Universal O(N) scaling and the chiral critical line in (2+1)-flavor QCD with small chemical potentials

TL;DR

This paper analyzes the phase transition line in (2+1)-flavor QCD at small chemical potentials, establishing a universal N scaling and determining the curvature of the transition line with minimal cutoff effects.

Contribution

It introduces a method to extract the curvature of the QCD phase transition line using universal scaling properties and mixed susceptibilities at small chemical potentials.

Findings

The curvature parameter shows small cutoff effects.

The transition line in the chiral limit is determined to leading order.

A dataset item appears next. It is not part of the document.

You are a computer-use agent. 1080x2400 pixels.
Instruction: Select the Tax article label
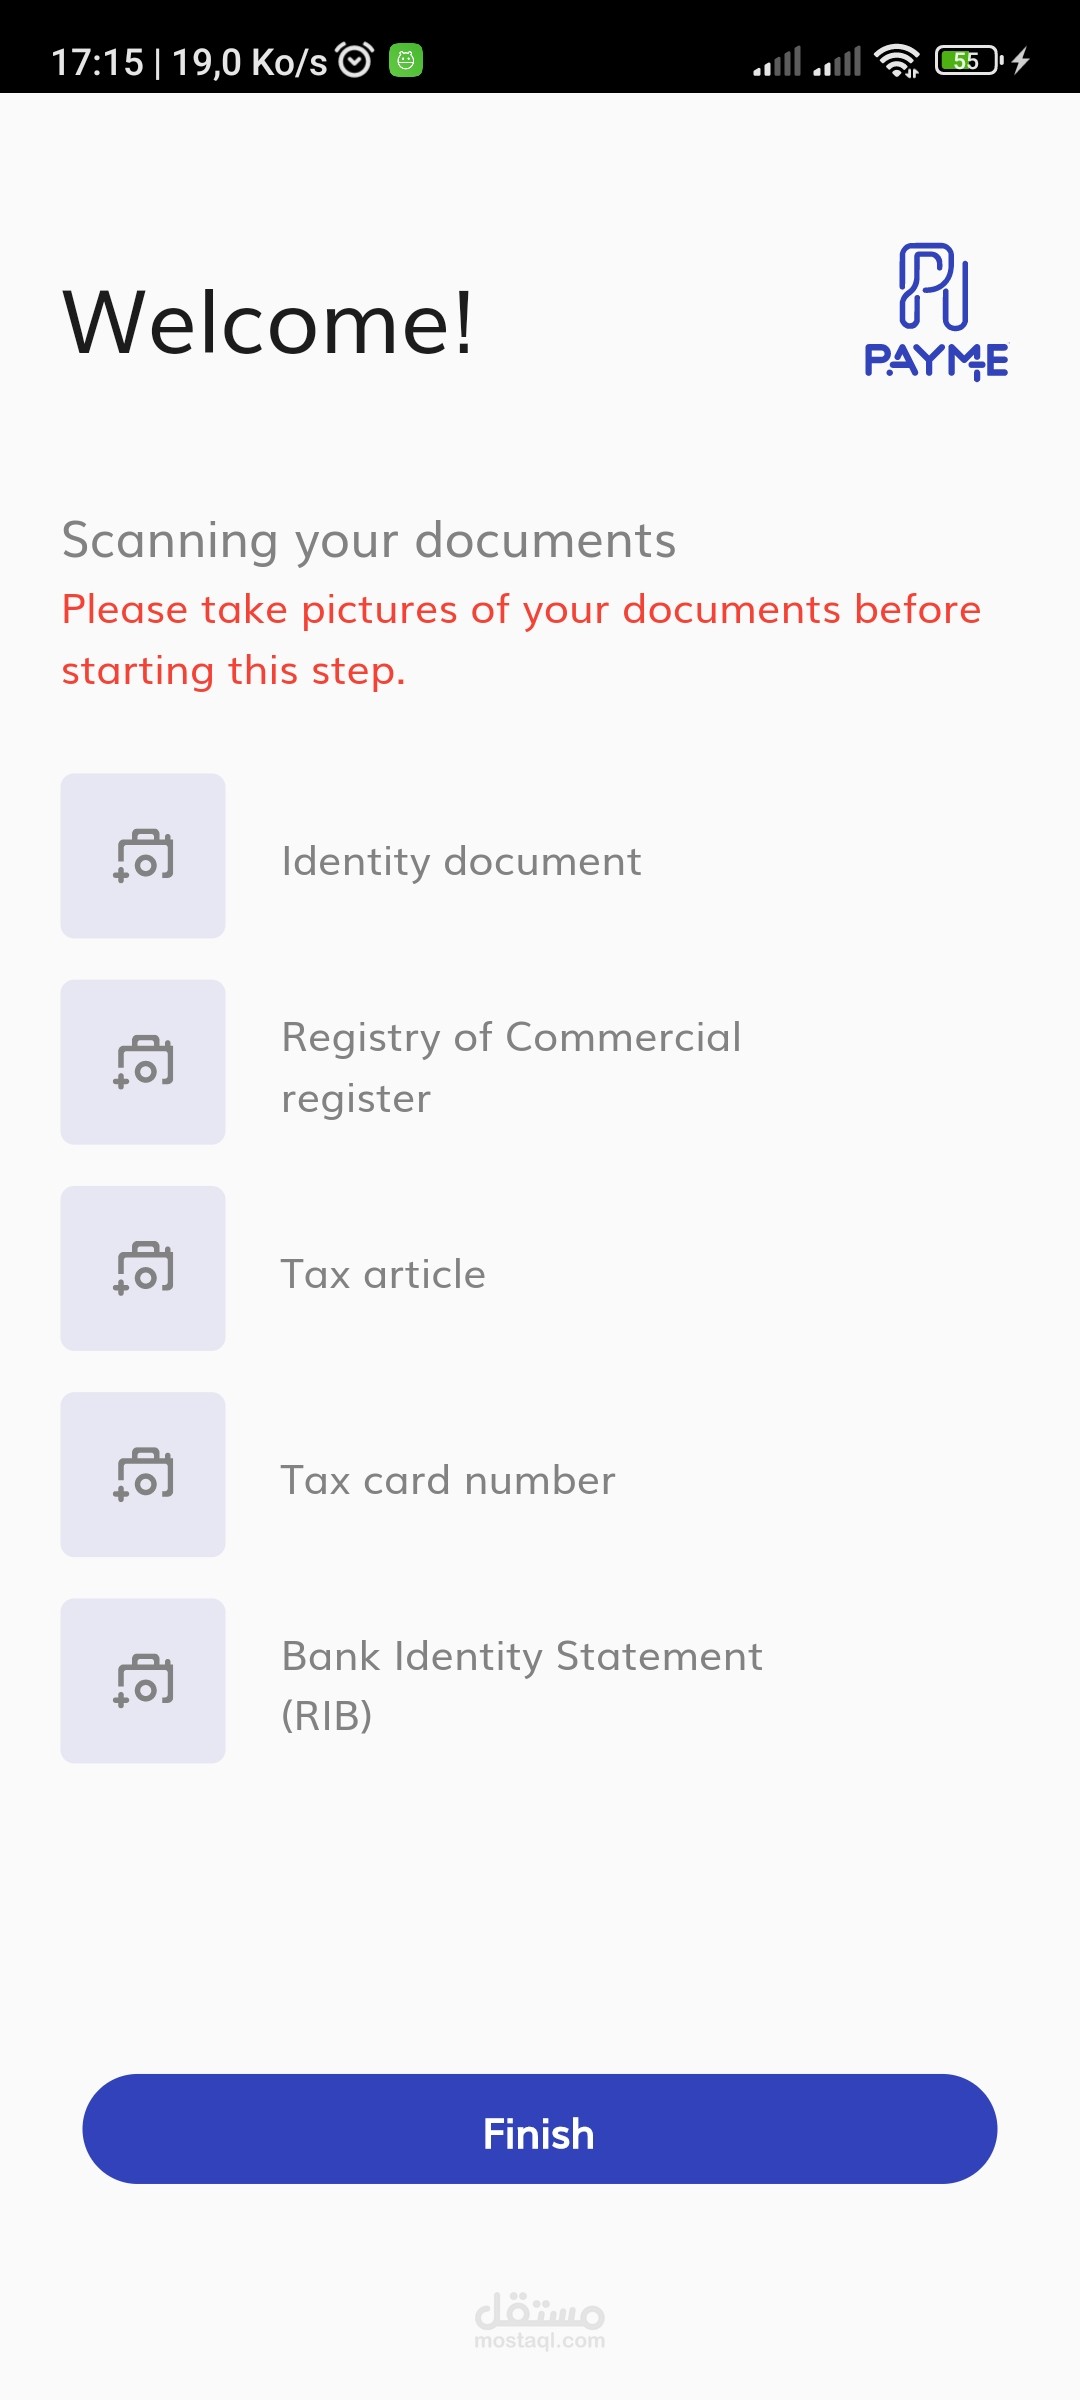(x=383, y=1274)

The critical temperature ratio is given by T_c(μ_B)/T_c(0) = 1 - 0.00656(66) (μ_B/T)^2.

Abstract

We show that for small values of the chemical potential the curvature of the phase transition line can be deduced from an analysis of scaling properties of the chiral condensate and its susceptibilities. We make use of a recent analysis of the magnetic equation of state in (2+1)-flavor QCD where a connection between the QCD parameters and the universal scaling fields could be established. The remaining dependence of the reduced temperature on the chemical potential can be fixed by an analysis of a mixed susceptibility, obtained from a derivative with respect to quark mass and chemical potential. We extract this dependence which describes the curvature of the phase transition line, at two values of the cut-off, $aT=1/4$ and $1/8$. We find that cut-off effects are small for the curvature parameter and determine the transition line in the chiral limit to leading order in the light quark chemical potential. We obtain $T_c(\mu_B)/T_c(0) = 1 - 0.00656(66) (\mu_B/T)^2 +{\cal O}(\mu_B^4)$.